* WHAT IS EXPECTED *
What you write must match the records exactly, except for the images, which are left out.

Saved entries:
----
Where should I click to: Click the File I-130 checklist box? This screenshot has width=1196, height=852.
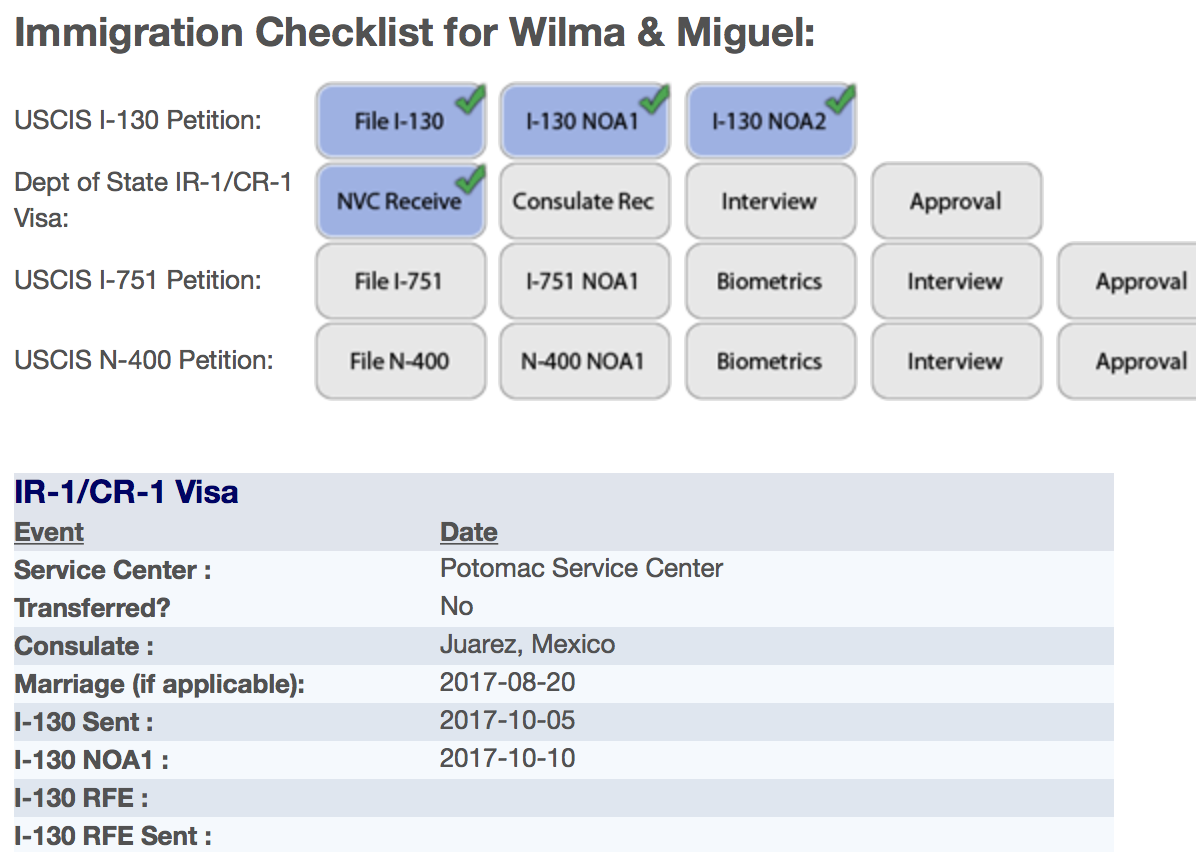(x=400, y=121)
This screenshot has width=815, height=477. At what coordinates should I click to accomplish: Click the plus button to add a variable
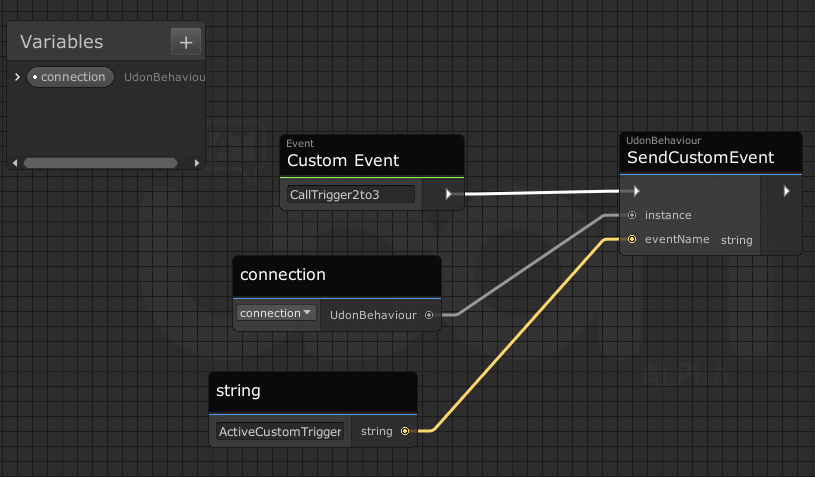[186, 42]
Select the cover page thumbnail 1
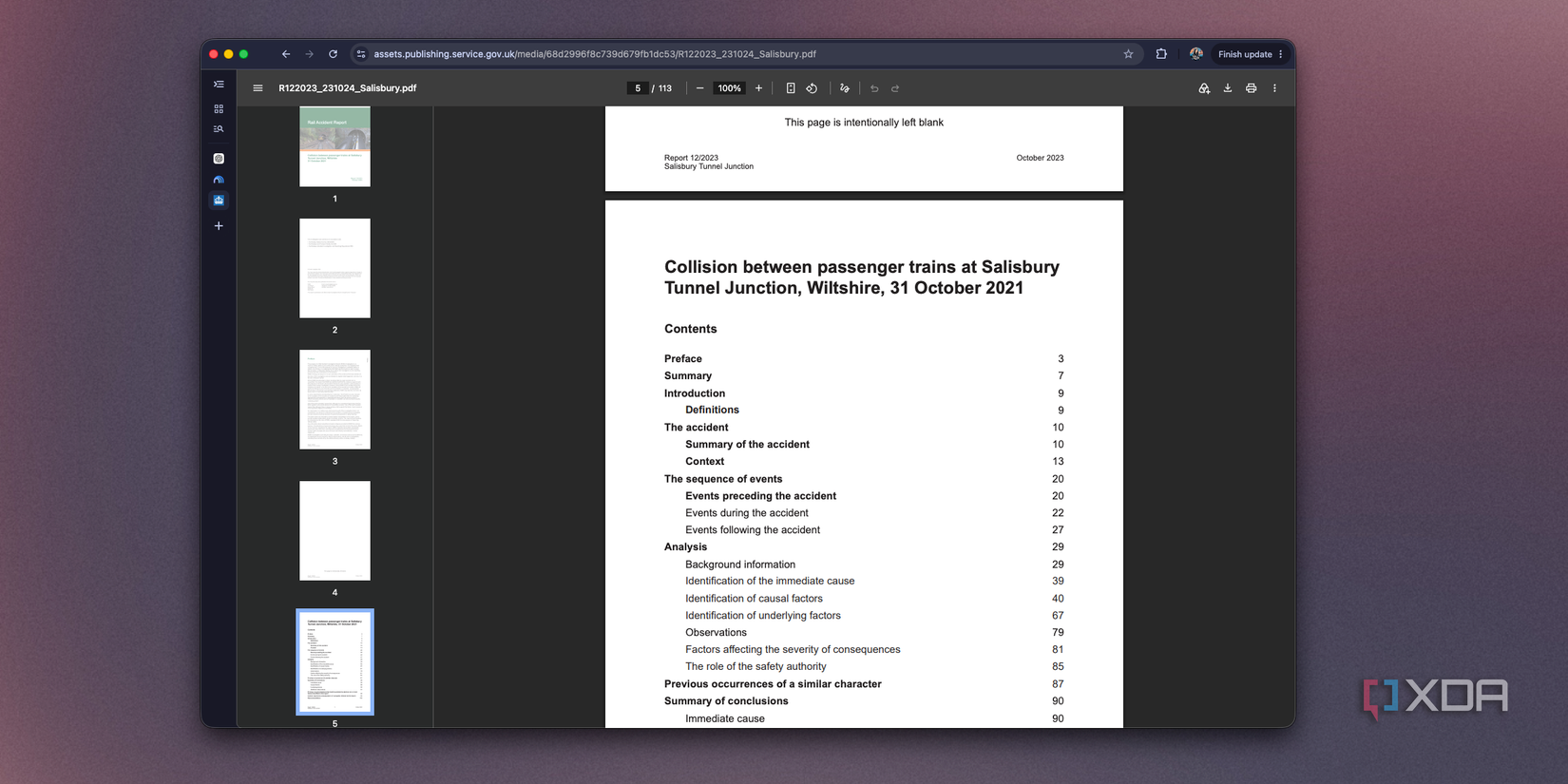1568x784 pixels. point(335,146)
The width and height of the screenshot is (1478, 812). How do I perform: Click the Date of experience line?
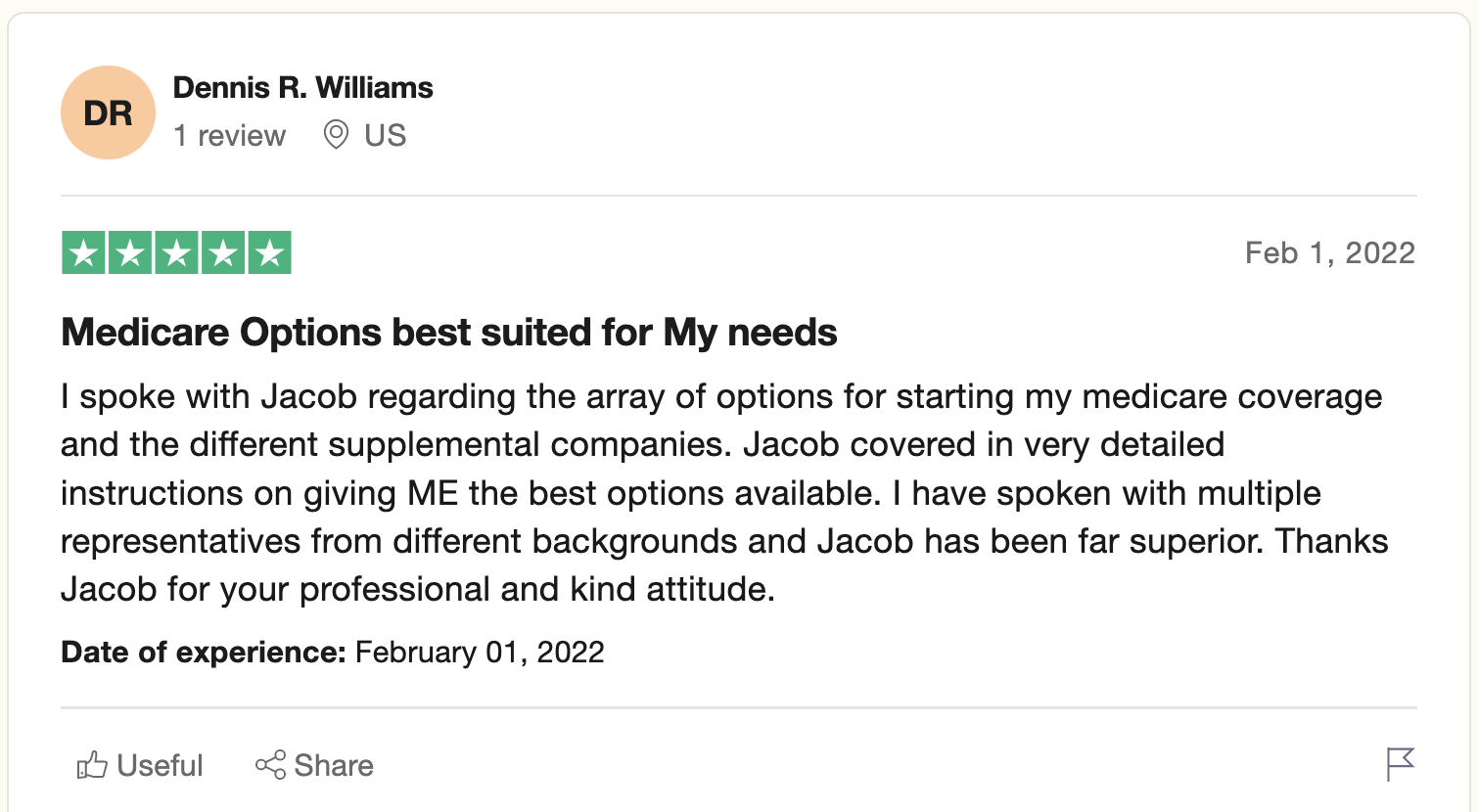click(333, 653)
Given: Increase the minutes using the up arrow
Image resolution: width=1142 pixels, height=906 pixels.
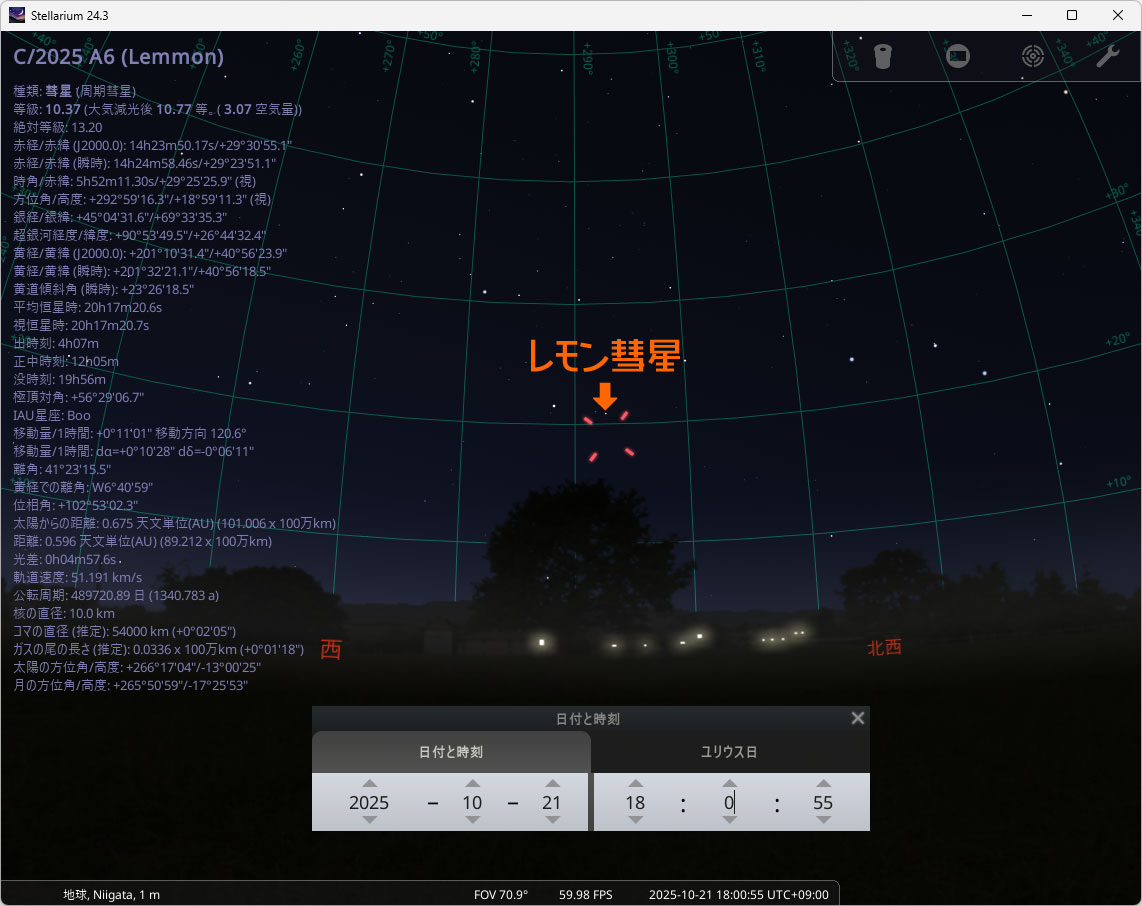Looking at the screenshot, I should click(x=730, y=784).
----
* RESULT OF THE TASK *
Where should I click to: Click the File I-130 checklist box? This screenshot has width=1196, height=852.
(x=400, y=121)
This screenshot has width=815, height=477. At what coordinates should I click to accomplish: Click the plus button to add a variable
[186, 42]
Select the cover page thumbnail 1
1568x784 pixels. point(335,146)
The width and height of the screenshot is (1478, 812). How do I perform: Click the Date of experience line?
click(333, 653)
Given: Increase the minutes using the up arrow
Image resolution: width=1142 pixels, height=906 pixels.
Looking at the screenshot, I should click(x=730, y=784).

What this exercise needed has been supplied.